8. When Jesus told the Pharisees that the kingdom would be taken from them and given to a nation (ethnos) producing the fruit of it, who is that? I think the ethnos to whom it is given is the people prophesied of in Zechariah 12, who look on the one whom they pierce and mourn. This prophecy is seen fulfilled in John 19:37 when Jesus was pierced, and Revelation 1:7 where the nations mourn over him when they see him coming on the clouds. This is a kingdom prophecy that is future, not past or present. The piercing has already taken place. The looking has not. Yet that is the precursor to the kingdom, it seems to me, since the Son of Man coming in the clouds is the Son of Man coming in his kingdom.
The upshot of all this is that I think it is undeniable that there is a future millennial kingdom on earth in which ethnic Israel will be restored to a position of honor after having repented and accepted Christ as their Messiah. And I see no reason to try to shoehorn that kingdom into the present age. I don't think the apostles said it was "now." I think the OT descriptions specifically preclude it from being "now," given that what they said would accompany the kingdom is nowhere to be found.
This is not a matter of orthodoxy, but is a matter of accuracy. Until I find answers to the reasons I have listed, I will have a hard time switching my position.

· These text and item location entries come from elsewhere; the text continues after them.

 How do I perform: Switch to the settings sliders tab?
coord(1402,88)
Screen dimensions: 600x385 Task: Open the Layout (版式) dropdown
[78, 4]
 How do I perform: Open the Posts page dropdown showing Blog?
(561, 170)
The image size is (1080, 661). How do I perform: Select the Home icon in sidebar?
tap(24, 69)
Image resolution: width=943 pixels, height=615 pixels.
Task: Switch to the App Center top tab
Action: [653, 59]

Lastly, on the issue of pursuit of social justice issues, I tend to believe that the church and Christians do not do enough in that arena. We should do more, but let's not do it because of the kingdom (as Keller, et al would do). That creates far too many theological problems. Let's do it because the NT tells us to, and because we believe the Bible does have transforming effects in people's lives. (I will write later to defend that more since this is already quite long enough.)